(Collected data entries)
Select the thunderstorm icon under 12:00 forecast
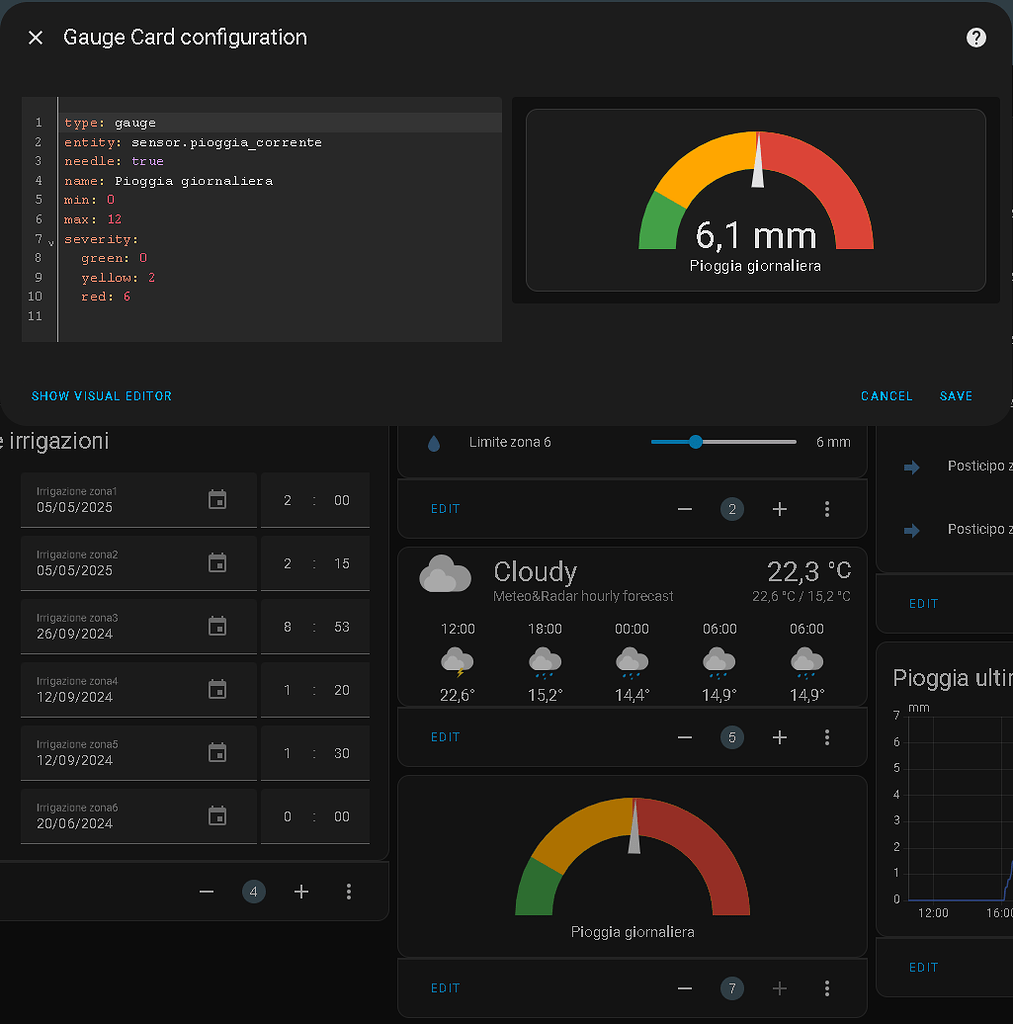Viewport: 1013px width, 1024px height. 457,662
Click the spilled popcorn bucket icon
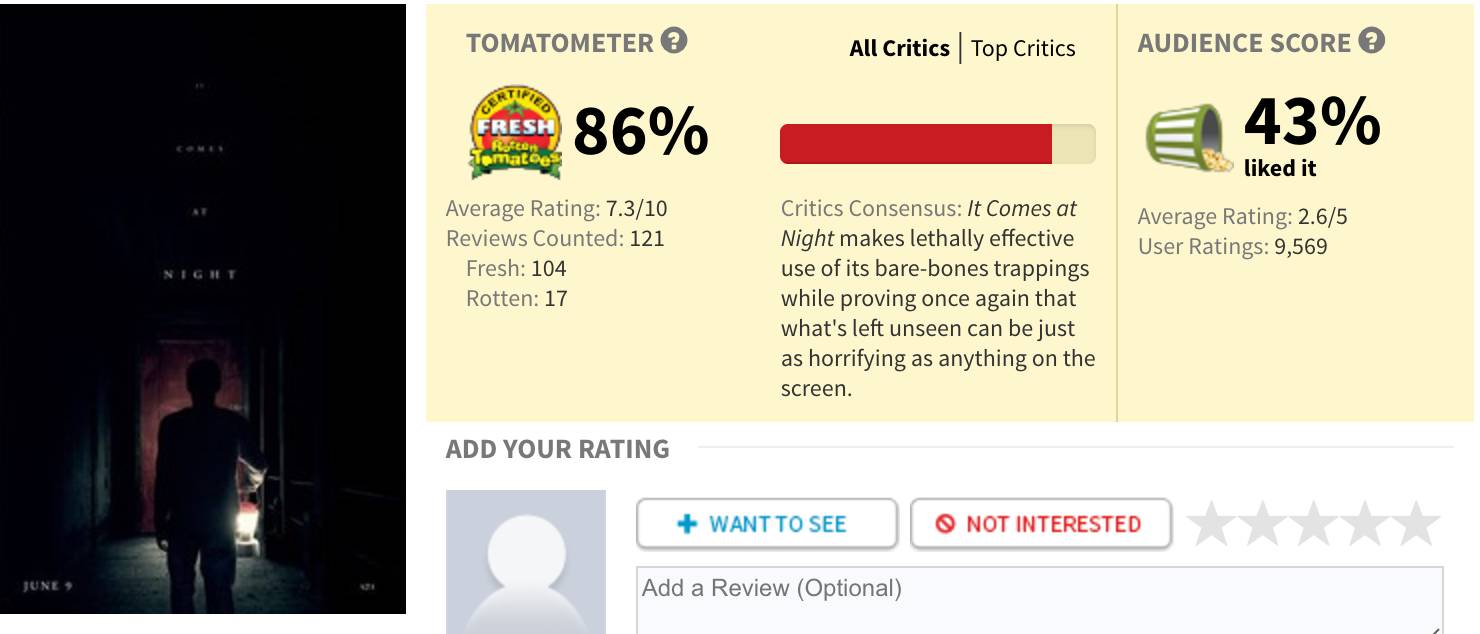Image resolution: width=1480 pixels, height=634 pixels. 1189,138
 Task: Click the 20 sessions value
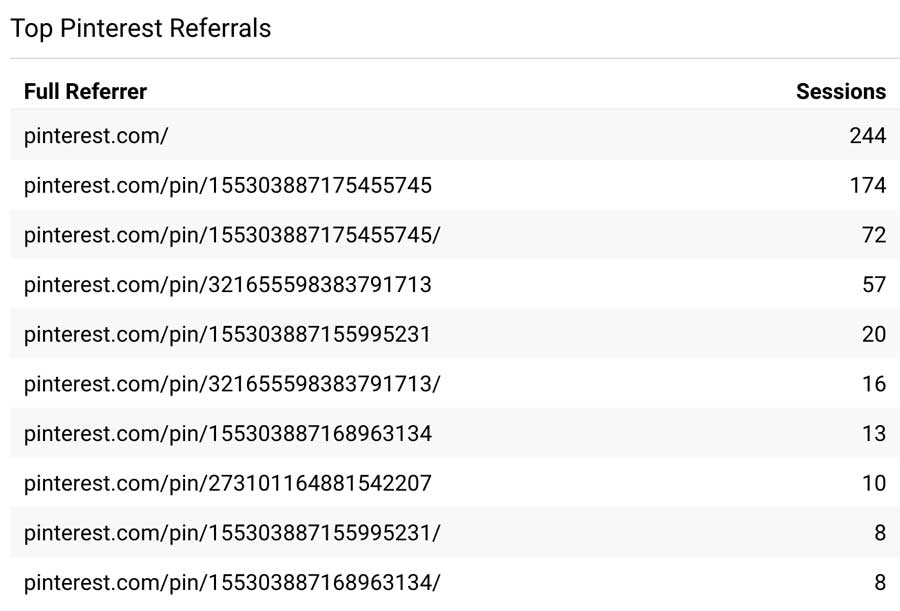click(x=874, y=334)
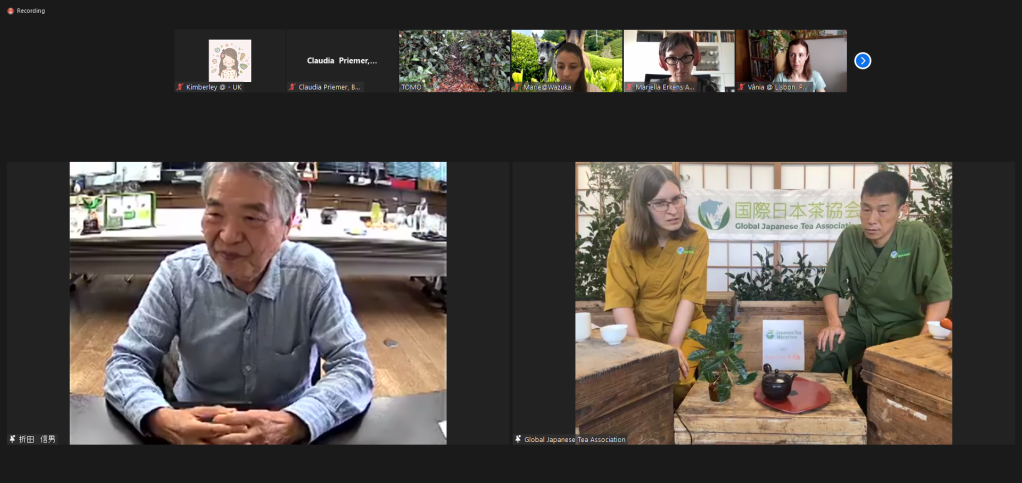Click the large Claudia Priemer name in her tile
1022x483 pixels.
(342, 61)
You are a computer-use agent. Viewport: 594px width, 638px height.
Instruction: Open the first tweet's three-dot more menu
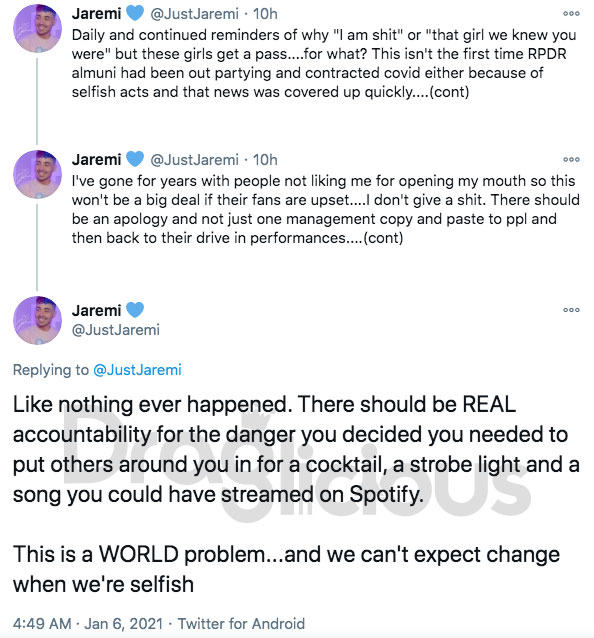pyautogui.click(x=571, y=13)
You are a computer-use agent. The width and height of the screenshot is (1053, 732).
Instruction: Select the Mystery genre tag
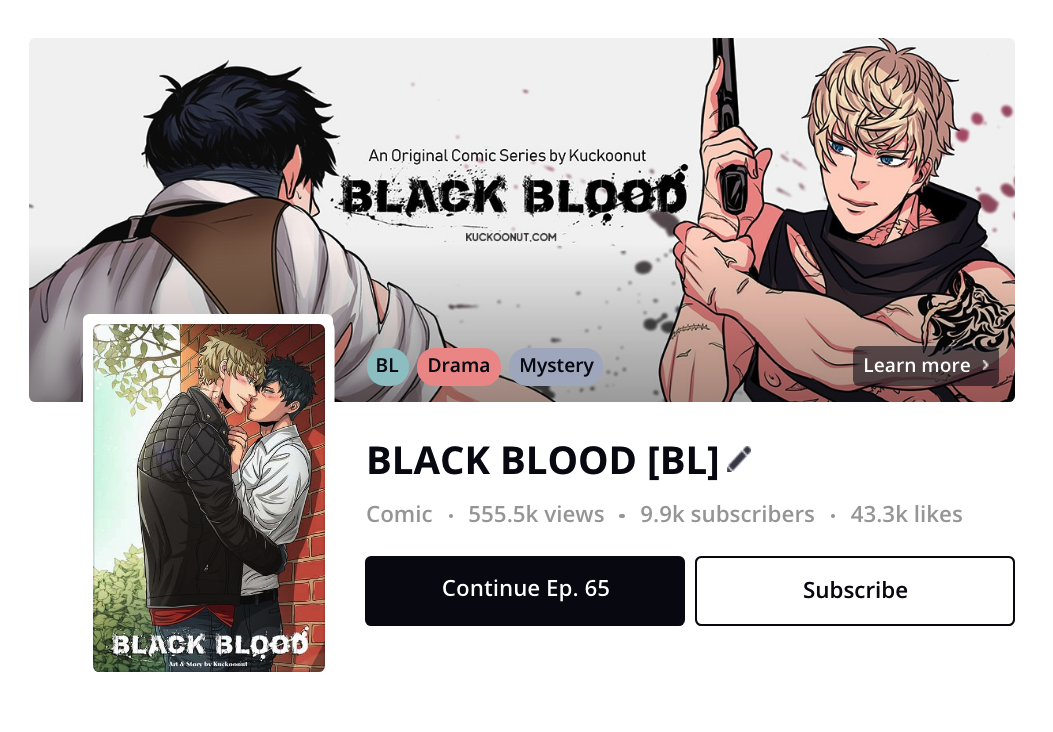click(x=556, y=366)

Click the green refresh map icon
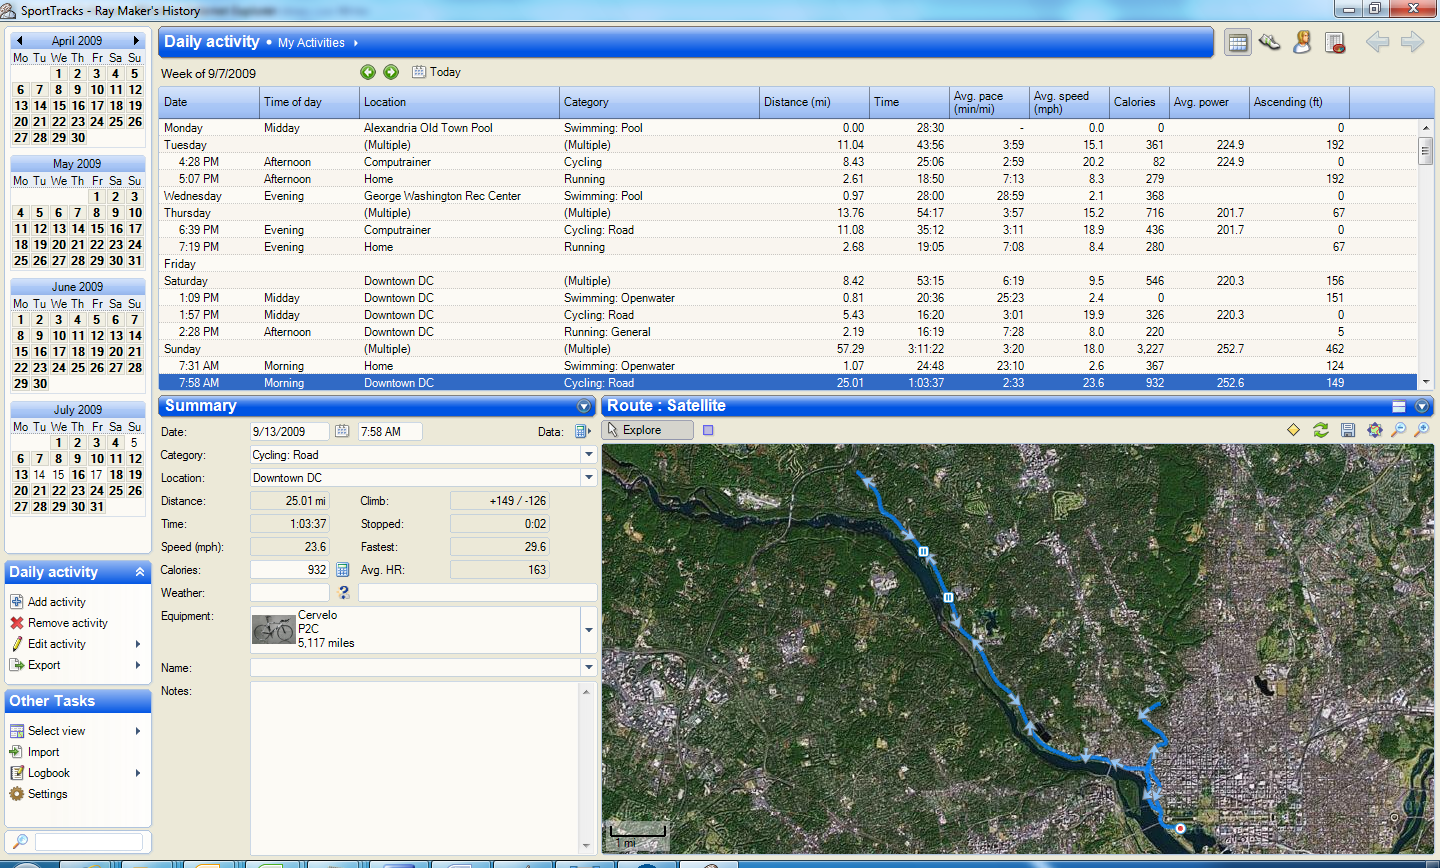pyautogui.click(x=1321, y=430)
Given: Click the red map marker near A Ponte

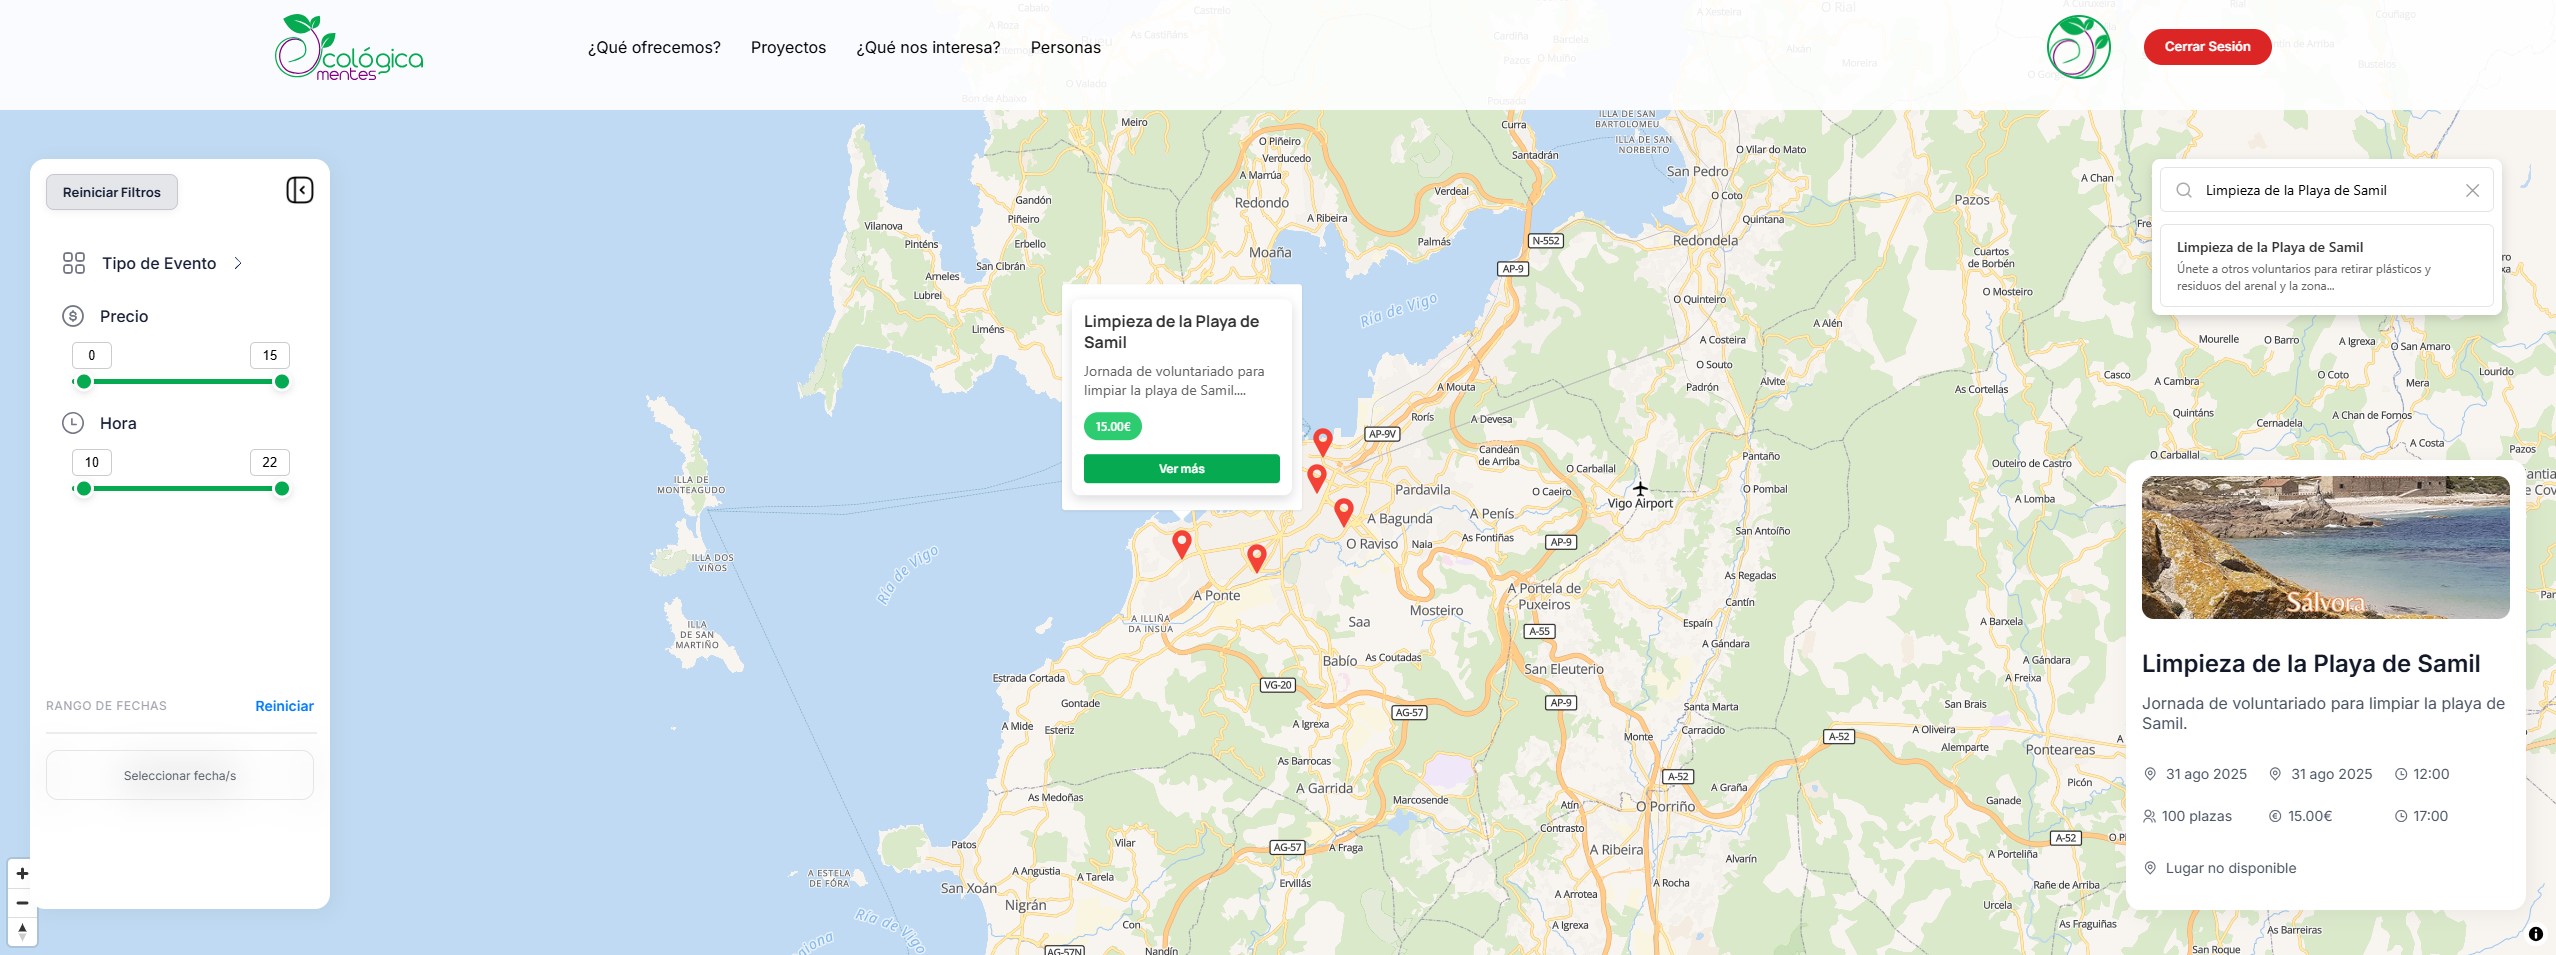Looking at the screenshot, I should [x=1256, y=557].
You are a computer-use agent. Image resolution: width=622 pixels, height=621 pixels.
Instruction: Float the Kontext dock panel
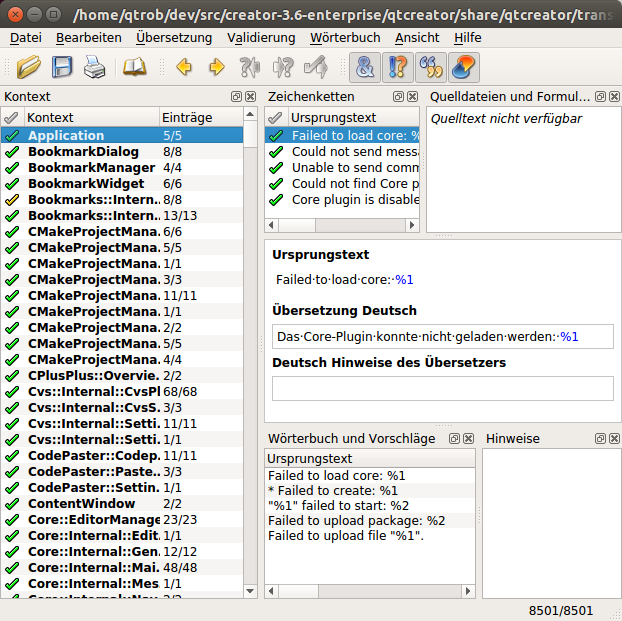[x=236, y=97]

* Instructions for the task
Repeat exactly the lines above, starting at the one that contains "Instruction: Open the" and stopping at the last line of the entries, and leave out the pictures.

* Solution to this exercise
Instruction: Open the first tweet's three-dot more menu
pyautogui.click(x=571, y=13)
You are a computer-use agent. The width and height of the screenshot is (1053, 732).
Instruction: Select the Mystery genre tag
click(x=556, y=366)

Click the green refresh map icon
pyautogui.click(x=1321, y=430)
Given: Click the red map marker near A Ponte

Looking at the screenshot, I should [x=1256, y=557].
You are a computer-use agent. Image resolution: width=622 pixels, height=621 pixels.
Instruction: Float the Kontext dock panel
[x=236, y=97]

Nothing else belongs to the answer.